* **Instruction**:
Reproduce the records from the first line through the line containing "tap(200, 31)", substituting "side panel" for "sidebar" and leaving everything else unchanged.

## start

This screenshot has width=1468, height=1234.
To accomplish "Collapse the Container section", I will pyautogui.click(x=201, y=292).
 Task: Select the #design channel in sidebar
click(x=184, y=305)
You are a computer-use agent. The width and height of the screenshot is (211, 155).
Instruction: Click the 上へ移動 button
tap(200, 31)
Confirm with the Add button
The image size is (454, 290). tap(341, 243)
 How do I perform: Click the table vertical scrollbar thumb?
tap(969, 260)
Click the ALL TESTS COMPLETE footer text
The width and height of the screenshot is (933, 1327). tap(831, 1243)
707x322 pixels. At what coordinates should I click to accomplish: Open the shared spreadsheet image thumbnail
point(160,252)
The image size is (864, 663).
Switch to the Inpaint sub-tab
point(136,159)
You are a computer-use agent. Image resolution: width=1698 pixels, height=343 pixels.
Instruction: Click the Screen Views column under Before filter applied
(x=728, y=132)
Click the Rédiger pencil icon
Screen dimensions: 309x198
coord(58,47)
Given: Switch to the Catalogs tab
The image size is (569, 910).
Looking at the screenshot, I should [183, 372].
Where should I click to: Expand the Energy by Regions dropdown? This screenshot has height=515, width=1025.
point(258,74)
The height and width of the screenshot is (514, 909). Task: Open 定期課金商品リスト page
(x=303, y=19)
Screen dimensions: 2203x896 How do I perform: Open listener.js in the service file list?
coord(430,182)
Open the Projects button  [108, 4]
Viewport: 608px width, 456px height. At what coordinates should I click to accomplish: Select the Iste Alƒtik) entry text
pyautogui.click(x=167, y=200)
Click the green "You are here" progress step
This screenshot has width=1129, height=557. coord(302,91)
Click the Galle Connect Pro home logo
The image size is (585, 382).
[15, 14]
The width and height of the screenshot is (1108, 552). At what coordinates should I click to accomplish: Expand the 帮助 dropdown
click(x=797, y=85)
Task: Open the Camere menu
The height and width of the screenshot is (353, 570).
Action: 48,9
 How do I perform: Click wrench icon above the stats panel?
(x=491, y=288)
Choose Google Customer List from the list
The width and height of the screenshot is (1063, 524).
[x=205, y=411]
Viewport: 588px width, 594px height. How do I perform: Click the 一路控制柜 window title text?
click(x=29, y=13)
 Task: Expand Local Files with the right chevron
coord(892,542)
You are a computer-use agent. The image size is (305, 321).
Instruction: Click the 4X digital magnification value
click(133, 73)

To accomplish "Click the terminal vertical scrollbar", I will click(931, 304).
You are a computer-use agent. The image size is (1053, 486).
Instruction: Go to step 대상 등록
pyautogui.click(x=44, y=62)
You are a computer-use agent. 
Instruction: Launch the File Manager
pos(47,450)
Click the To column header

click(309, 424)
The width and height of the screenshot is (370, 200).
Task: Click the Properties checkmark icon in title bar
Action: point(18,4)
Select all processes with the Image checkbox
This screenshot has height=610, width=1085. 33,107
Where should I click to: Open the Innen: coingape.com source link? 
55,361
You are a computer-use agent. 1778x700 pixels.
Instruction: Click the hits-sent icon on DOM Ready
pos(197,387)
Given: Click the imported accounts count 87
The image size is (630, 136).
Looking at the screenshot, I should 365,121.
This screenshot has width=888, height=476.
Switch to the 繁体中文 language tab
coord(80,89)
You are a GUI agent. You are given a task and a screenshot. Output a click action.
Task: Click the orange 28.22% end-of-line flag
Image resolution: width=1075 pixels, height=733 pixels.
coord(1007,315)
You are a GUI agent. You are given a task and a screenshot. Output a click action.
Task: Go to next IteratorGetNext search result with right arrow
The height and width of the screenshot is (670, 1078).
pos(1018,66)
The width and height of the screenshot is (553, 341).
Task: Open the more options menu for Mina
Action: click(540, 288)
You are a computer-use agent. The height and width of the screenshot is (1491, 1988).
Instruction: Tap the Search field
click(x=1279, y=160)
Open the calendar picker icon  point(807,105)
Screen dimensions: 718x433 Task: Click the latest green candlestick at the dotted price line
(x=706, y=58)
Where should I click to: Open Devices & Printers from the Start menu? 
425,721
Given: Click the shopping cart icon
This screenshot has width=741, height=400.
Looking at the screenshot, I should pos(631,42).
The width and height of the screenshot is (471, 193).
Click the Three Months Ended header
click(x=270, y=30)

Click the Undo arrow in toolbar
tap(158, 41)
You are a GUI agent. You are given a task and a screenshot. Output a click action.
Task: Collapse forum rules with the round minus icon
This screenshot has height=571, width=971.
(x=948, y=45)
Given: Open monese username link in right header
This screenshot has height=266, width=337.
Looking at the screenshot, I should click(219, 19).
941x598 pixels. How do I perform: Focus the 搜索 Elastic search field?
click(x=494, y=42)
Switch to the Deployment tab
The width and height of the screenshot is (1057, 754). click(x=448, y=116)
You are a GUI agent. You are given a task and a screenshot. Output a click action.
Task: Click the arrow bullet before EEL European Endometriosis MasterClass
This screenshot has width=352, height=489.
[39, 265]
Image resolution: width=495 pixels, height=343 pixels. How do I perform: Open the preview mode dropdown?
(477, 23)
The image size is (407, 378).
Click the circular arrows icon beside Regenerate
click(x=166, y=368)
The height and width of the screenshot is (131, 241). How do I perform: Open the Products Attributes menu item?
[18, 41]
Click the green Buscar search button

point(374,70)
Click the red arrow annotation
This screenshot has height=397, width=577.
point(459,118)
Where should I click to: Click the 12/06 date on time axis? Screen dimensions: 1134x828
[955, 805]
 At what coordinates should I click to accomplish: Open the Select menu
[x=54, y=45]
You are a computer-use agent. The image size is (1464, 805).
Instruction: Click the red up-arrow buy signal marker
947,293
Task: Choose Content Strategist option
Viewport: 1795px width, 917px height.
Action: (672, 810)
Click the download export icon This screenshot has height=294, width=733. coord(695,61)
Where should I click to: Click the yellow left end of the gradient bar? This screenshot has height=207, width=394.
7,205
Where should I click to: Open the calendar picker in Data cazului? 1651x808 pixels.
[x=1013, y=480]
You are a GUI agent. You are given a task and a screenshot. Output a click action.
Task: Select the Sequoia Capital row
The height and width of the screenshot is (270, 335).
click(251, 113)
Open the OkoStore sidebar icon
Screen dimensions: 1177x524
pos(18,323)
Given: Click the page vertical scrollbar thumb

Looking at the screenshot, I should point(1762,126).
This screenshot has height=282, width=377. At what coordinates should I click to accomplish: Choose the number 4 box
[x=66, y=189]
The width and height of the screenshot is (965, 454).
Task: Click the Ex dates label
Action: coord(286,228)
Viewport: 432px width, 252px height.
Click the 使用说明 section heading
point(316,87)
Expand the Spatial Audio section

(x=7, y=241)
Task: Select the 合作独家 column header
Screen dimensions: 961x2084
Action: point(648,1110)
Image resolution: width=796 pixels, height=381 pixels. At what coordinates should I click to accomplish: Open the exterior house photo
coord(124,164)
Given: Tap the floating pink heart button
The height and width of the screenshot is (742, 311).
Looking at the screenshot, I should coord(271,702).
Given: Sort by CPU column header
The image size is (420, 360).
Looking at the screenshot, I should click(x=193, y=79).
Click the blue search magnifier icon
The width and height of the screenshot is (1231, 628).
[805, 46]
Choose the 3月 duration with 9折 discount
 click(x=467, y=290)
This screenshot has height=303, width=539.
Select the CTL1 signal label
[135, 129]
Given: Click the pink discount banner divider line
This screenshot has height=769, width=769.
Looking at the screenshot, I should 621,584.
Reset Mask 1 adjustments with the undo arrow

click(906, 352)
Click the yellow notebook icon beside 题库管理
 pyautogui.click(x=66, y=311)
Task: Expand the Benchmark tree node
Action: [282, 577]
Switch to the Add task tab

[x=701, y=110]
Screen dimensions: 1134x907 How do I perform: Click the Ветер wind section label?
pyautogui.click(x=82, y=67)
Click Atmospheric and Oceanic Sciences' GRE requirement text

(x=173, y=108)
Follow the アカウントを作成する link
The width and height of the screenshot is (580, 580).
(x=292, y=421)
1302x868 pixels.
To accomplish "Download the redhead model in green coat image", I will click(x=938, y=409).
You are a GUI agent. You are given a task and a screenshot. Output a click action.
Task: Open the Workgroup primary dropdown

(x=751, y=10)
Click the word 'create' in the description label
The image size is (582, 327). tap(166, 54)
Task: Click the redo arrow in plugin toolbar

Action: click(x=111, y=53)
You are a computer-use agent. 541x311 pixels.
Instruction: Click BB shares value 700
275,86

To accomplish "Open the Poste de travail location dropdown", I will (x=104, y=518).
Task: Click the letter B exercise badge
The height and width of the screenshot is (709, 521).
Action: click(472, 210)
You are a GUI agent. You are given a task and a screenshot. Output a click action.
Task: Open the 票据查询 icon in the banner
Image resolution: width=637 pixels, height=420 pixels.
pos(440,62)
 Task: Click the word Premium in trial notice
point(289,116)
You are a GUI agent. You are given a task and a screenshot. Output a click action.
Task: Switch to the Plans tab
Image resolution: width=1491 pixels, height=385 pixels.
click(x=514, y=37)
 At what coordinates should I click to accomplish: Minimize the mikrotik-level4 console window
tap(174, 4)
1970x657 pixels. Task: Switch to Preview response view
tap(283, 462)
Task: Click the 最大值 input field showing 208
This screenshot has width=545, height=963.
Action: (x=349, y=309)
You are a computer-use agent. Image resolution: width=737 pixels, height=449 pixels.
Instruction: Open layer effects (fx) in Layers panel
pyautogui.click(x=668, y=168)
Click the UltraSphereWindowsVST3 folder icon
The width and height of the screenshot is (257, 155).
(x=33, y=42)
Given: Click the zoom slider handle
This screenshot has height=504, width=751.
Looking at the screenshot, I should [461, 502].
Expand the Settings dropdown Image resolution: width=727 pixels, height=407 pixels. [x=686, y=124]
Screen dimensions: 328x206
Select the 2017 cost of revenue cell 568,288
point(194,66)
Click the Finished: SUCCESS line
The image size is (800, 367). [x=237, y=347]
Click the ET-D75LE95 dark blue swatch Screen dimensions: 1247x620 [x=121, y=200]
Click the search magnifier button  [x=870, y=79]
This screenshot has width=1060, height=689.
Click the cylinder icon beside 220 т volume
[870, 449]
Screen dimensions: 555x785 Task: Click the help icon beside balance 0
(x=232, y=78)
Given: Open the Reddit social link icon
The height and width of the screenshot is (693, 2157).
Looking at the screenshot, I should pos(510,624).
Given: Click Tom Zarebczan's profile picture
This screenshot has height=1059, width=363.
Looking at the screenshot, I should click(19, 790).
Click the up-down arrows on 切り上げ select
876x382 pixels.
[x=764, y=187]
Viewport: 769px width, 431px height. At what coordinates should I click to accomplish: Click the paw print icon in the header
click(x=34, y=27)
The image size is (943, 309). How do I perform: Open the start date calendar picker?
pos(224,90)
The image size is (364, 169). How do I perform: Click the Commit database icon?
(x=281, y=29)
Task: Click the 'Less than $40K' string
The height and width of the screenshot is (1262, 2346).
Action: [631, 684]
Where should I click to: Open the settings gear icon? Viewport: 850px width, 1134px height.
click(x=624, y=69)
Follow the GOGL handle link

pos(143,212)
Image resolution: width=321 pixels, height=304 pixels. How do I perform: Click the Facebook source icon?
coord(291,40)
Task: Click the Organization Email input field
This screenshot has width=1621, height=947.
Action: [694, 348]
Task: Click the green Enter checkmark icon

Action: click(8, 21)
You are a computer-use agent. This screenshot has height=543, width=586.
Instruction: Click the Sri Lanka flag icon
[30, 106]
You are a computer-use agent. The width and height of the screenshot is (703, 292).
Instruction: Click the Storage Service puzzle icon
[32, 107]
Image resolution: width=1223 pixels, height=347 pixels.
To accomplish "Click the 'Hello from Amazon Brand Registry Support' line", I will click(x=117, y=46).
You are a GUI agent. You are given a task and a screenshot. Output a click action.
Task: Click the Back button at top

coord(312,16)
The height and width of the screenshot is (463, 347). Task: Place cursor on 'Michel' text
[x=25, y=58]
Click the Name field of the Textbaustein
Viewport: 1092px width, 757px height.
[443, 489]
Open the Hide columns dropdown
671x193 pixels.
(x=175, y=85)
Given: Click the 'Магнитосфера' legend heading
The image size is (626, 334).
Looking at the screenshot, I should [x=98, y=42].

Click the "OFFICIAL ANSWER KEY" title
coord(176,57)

## end

* **Solution**:
This screenshot has width=1468, height=1234.
To accomplish "Collapse the Container section", I will pyautogui.click(x=201, y=292).
 Task: Select the #design channel in side panel
click(x=184, y=305)
You are a computer-use agent. The width and height of the screenshot is (211, 155).
Instruction: Click the 上へ移動 button
tap(200, 31)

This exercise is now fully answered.